Винтер менее робко взяла оружие, выбрала точку и нажала на курок. Ее запястье дернулось от выстрела, и пуля прошла высоко над целью.

Алекс заставил ее расстрелять оставшиеся патроны и потом заметил:

– Неплохо. Вы можете оставить его у себя.

– Благодарю вас, – серьезно сказала Винтер. Она протянула пистолет ему и сказала: – Вы не могли бы перезарядить его для меня?

Алекс покачал головой.

– Нет, пока я не научу вас пользоваться им. А до тех пор безопаснее держать его незаряженным. Он будет не менее эффективен в качестве устрашающего средства.

Он вдруг заметил, как яркая краска заливает ее лицо от шеи до самых корней волос, и у него внезапно появилась догадка, для чего ей нужен этот пистолет. Винтер сунула оружие в карман своей амазонки, обернулась к Юзафу, державшему ее негодующую лошадь, и Алекс, следуя за ней, помог ей сесть в седло и стоял рядом, придерживая за стремя и глядя на нее из-под нахмуренных бровей. Яркая краска отхлынула с лица, и ничего нельзя было в нем прочесть, а через мгновение он опустил руку, не сказав ни слова.

Они легким галопом поехали друг за другом среди высокой травы, камней и колючих деревьев с плоскими верхушками и, достигнув стрельбища, перешли на галоп, не сбавляя хода, пока не добрались до окраин поселения. Алекс остановился у ворот резиденции, так как его собственное бунгало лежало всего лишь в сотне ярдов за ней, и коротко сказал:

– Принесите завтра с собой пистолет, и я научу вас им пользоваться. Он может оказаться полезным.

Глянув, как она проходит в тень ворот, он поехал к своему бунгало.

Винтер оказалась способной ученицей. У нее был четкий глаз, она не вздрагивала или вскрикивала при громких звуках. И через неделю ей можно было уже доверить стрелять по небольшой цели в десяти шагах, а покрупнее и в двадцати.

Алекс не задавал вопросов, зачем ей нужен был пистолет, и не знал того, что спустя три дня, как он дал его Винтер, она уже воспользовалась им против его начальника. Эффект был должный, хотя оружие и не было заряжено.
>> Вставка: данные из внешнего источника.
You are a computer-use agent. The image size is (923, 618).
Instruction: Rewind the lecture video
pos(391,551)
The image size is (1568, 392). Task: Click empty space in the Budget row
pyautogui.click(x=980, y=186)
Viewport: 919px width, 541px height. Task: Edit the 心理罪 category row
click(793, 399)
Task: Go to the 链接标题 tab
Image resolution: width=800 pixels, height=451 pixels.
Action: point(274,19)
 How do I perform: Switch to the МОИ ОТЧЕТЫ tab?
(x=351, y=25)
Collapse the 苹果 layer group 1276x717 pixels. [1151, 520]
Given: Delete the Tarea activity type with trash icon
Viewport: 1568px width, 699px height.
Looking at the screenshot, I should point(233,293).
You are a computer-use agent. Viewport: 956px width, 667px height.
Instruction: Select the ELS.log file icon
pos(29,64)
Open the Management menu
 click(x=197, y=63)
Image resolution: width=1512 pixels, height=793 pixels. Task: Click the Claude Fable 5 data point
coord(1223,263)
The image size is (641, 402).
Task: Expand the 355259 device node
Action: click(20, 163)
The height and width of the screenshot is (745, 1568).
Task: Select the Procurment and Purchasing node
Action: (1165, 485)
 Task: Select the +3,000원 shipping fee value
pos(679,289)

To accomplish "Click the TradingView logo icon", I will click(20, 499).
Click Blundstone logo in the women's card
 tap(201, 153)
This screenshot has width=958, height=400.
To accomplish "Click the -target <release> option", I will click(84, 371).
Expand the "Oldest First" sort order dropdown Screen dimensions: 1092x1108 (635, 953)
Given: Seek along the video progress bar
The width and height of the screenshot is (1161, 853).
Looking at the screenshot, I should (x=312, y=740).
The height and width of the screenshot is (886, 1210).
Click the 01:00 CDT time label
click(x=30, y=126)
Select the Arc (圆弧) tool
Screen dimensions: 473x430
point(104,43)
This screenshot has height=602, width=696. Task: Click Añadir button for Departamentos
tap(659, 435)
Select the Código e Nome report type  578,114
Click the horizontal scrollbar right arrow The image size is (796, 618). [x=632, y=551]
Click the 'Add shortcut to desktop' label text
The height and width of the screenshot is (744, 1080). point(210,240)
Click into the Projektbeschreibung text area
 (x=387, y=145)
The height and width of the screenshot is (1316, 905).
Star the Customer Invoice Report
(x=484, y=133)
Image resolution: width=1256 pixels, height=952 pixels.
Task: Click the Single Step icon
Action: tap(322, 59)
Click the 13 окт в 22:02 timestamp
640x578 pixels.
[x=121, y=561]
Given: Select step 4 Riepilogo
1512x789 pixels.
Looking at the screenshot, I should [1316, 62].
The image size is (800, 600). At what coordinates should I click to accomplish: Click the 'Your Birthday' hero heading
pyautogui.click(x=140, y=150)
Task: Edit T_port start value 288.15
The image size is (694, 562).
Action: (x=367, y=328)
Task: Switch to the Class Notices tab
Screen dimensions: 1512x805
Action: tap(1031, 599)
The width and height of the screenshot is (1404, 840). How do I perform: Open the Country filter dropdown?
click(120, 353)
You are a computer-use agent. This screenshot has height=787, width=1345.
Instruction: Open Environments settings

Конвей редко заходил в комнату своей жены, но он сделал это в ночь после вторничной вечеринки и обнаружил, что она заперта. Он устроил сцену, которая ничего ему не дала. На следующую ночь, снова обнаружив, что дверь заперта, он решил проучить жену, и следующим вечером он вошел к ней, когда она одевалась к обеду. Он был трезв, потому более опасен, и наорал на Джохару, помогавшую его жене одеться, приказав ей убираться и не лезть не в свое дело.

– А теперь, моя дорогая жена, – нелюбезно сказал Конвей, его белые глаза покраснели от бренди и гнева, – ты откроешь, что есть и другое время суток, когда я могу потребовать от тебя послушания. Ты можешь снять это платье. Оно тебе не понадобится.

Винтер не пошевелилась. Потом она открыла ящик туалетного столика и обернулась к нему с револьвером в руке. Она была предельно вежлива и выражалась совершенно определенно. Он женился на ней не по любви, но из-за денег и получил, что хотел, так что должен быть доволен. Она будет исполнять свой долг жены любым иным способом, кроме этого, но если он когда-нибудь снова попытается принуждать ее, она выстрелит в него.

– Не так, чтобы убить тебя, Конвей. Но ранить достаточно больно, чтобы гарантировать, что такое больше не повторится. Я надеюсь, ты понимаешь, что я говорю серьезно?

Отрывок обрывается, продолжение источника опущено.